Comet Collisions In Solar System May Support Life By Creating Amino Acid

Are Amino Acids Created in Collisions in Space?

In a new finding scientists believe the collisions of comet in our solar system increases the chance of life across it. The astrobiologists from the Imperial College in London suggests the violent impacts from comets as well as from other bodies can pepper planets and moons with the molecular building blocks of life.

The new research suggests the high-speed collisions by the comets and other hurtling bodies in the solar system unleash intense shockwaves, which can result in turning simple organic compounds into amino acids.

It is to take note that the amino acids make proteins, cells and in fact all the living organisms.

Comet Collisions In Solar System May Support Life By Creating Amino Acid!

Scientists said that instead of the collisions having purely destructive force, it increases the odds of life.

Imperial College’s astrobiologist Zita Martins said, “We know that impacts are very common in the solar system, because we can see the craters left behind on different planetary bodies… If impacts occur then more complex molecules can be made, so these building blocks of life could be widespread throughout our solar system.”

The research has been published in the Nature Geoscience journal.

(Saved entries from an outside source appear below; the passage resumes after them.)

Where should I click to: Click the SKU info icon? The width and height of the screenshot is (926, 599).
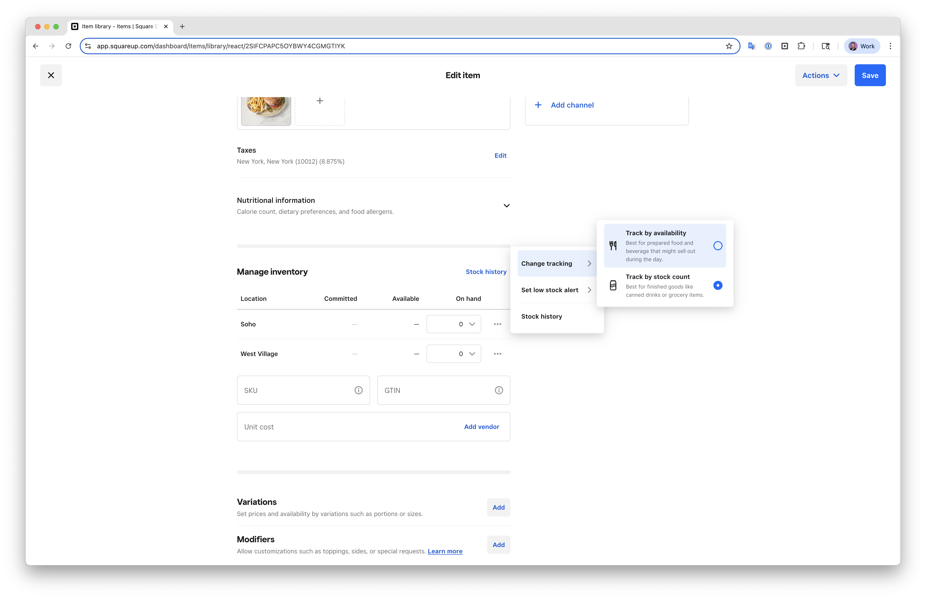click(358, 390)
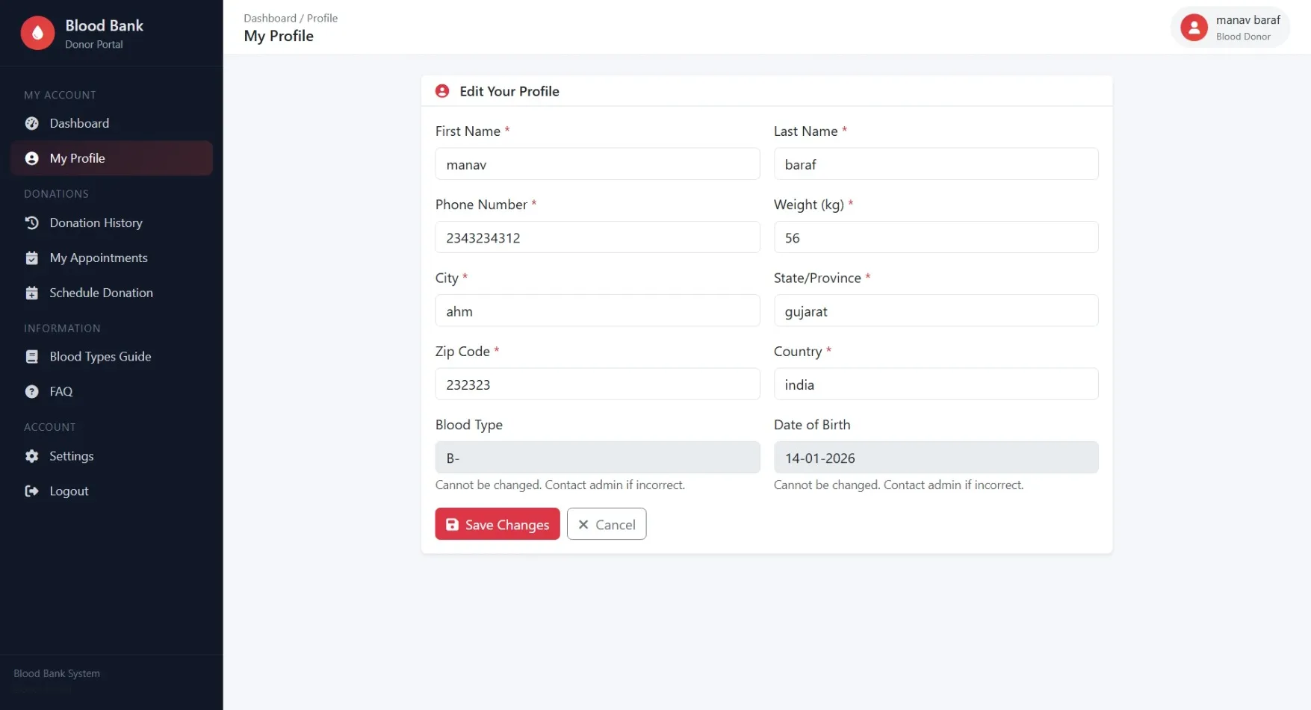
Task: Open My Appointments via calendar-check icon
Action: pyautogui.click(x=31, y=258)
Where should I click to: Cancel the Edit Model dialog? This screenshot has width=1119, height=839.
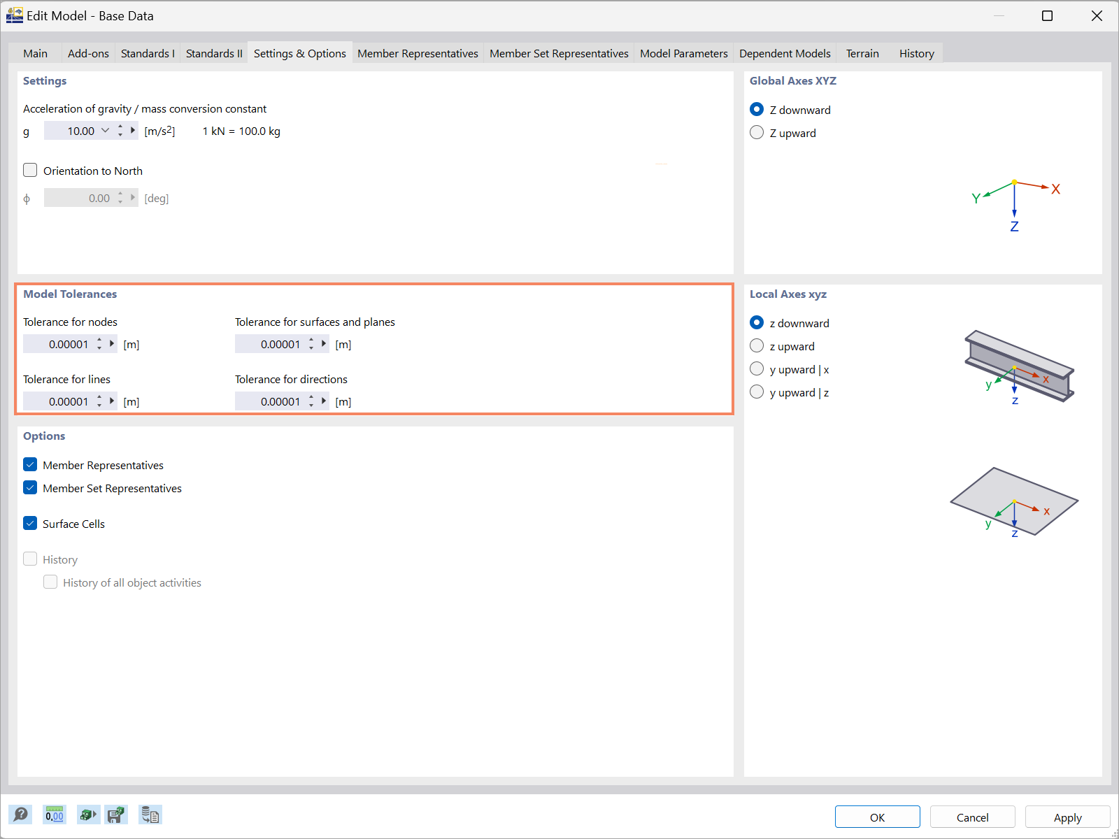[x=971, y=817]
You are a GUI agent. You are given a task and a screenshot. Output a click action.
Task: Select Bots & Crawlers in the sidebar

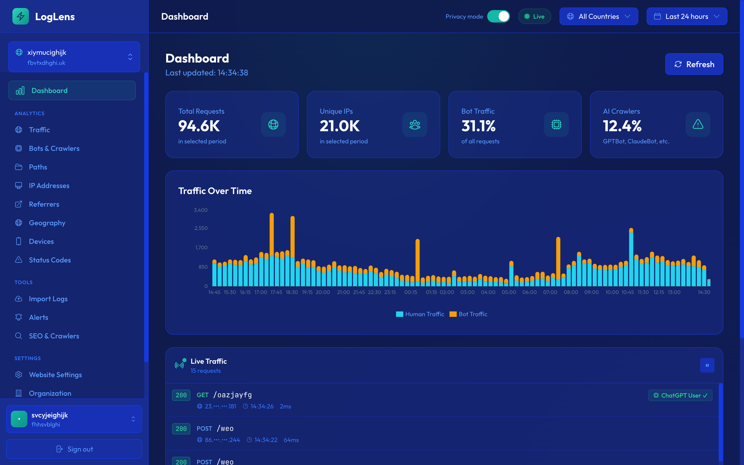pos(54,148)
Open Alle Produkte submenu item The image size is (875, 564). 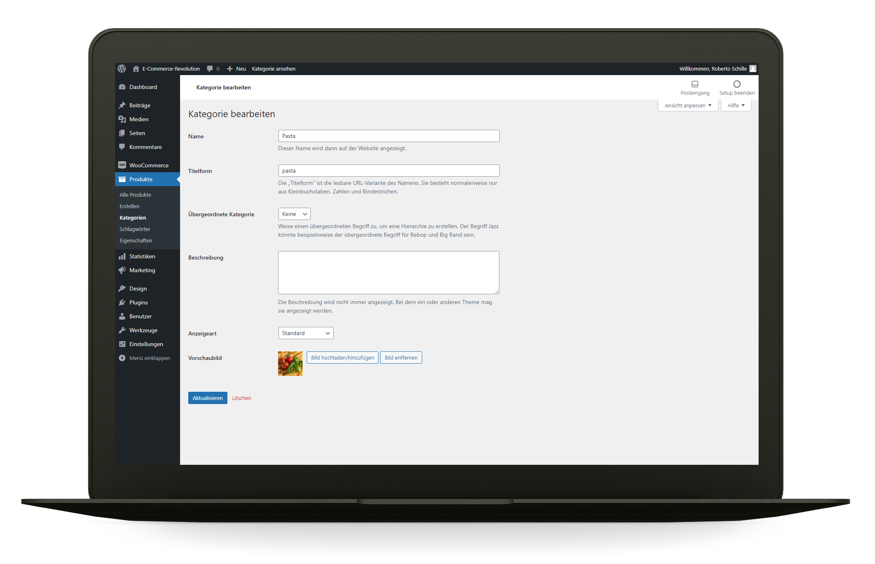click(x=135, y=195)
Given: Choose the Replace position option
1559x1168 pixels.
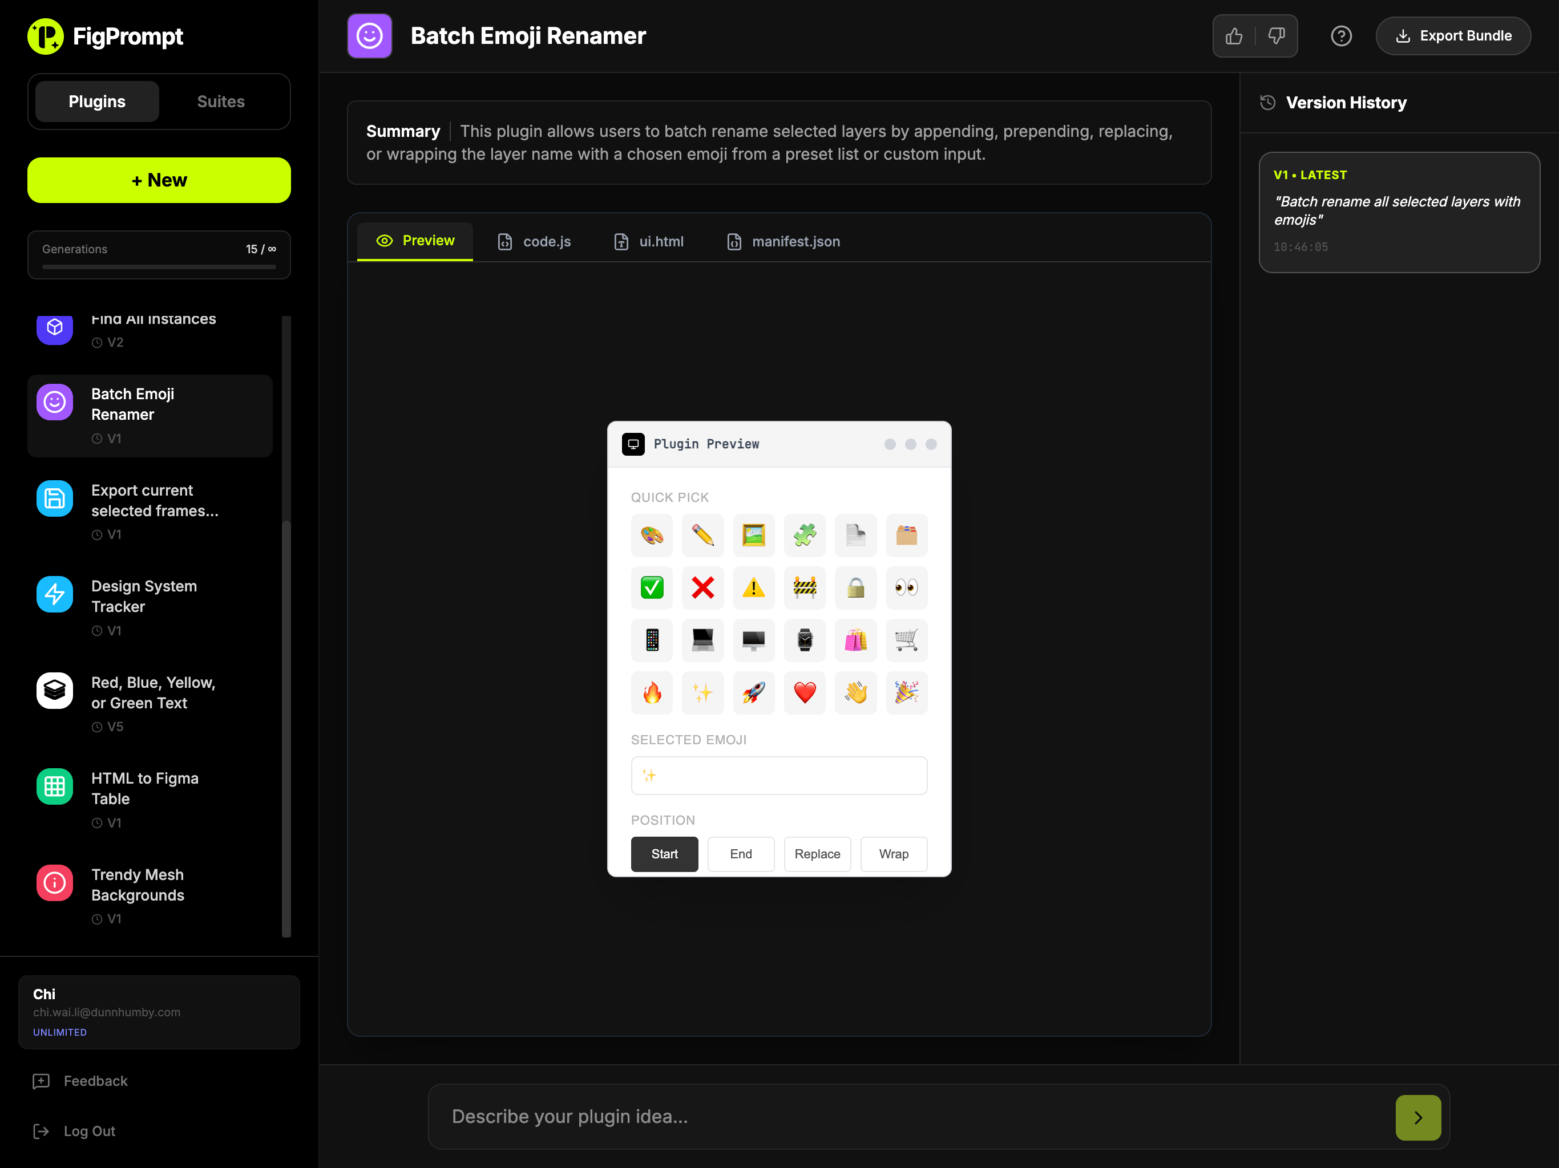Looking at the screenshot, I should click(x=817, y=854).
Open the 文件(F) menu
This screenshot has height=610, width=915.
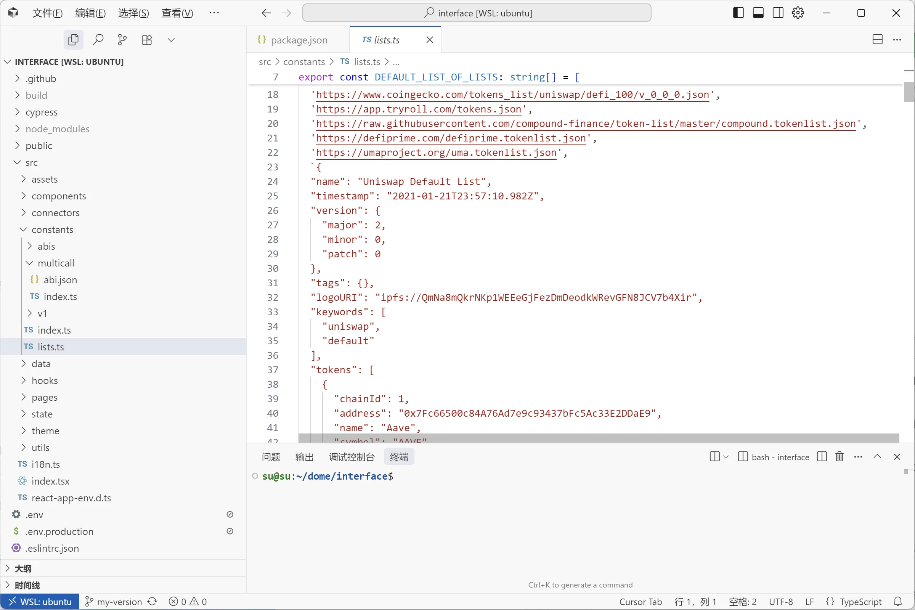point(47,13)
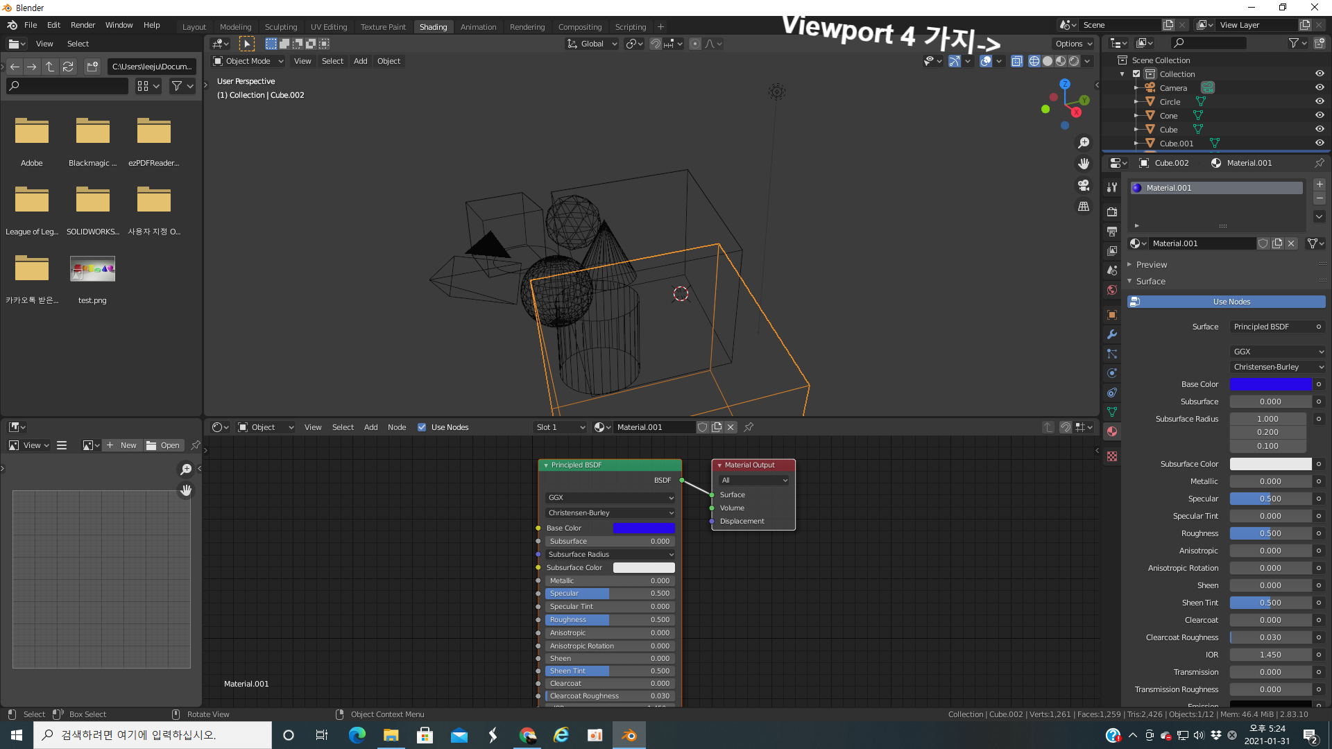This screenshot has height=749, width=1332.
Task: Expand the Preview panel section
Action: tap(1152, 265)
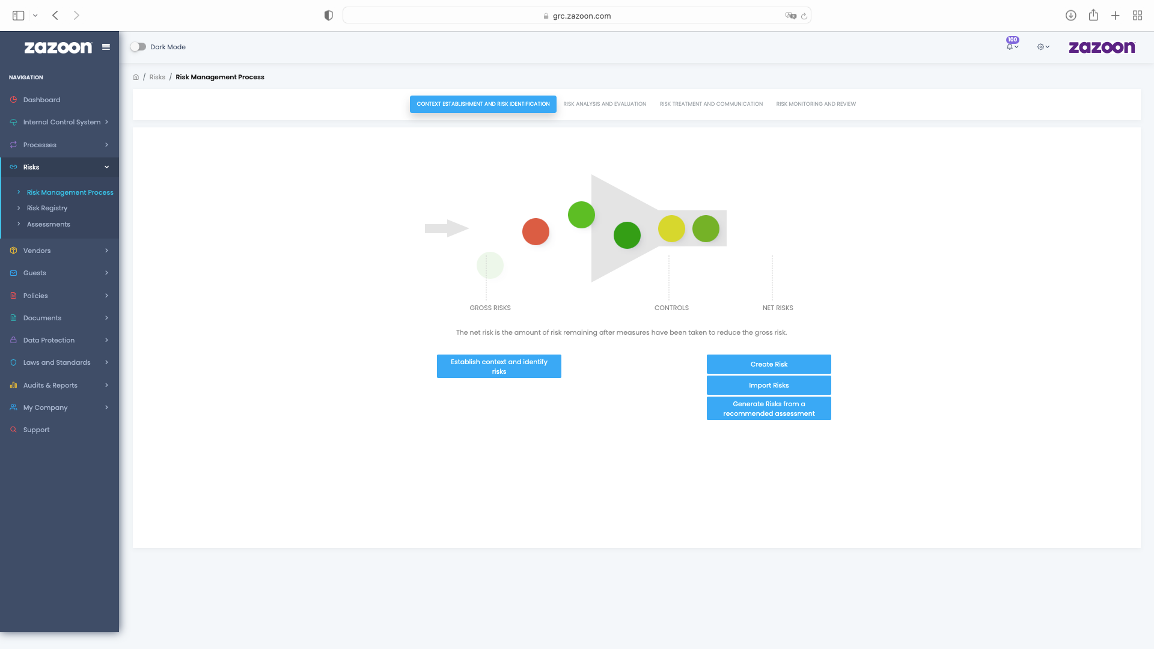Click the notification bell icon
1154x649 pixels.
tap(1010, 47)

Earlier the scientists had used computer models to demonstrate how these shockwaves works in turning the icy comets’ carbon dioxide, ammonia and methanol molecules into amino acids.

The study found that seven kilometres per second impact produces scores of amino acids.

“Although there are other chemical paths that can generate amino acids, the one we describe can occur during an impact, where no special conditions, such as UV radiation, are required, if the initial ingredients are present”, quoted from the study co-author, Mark Price.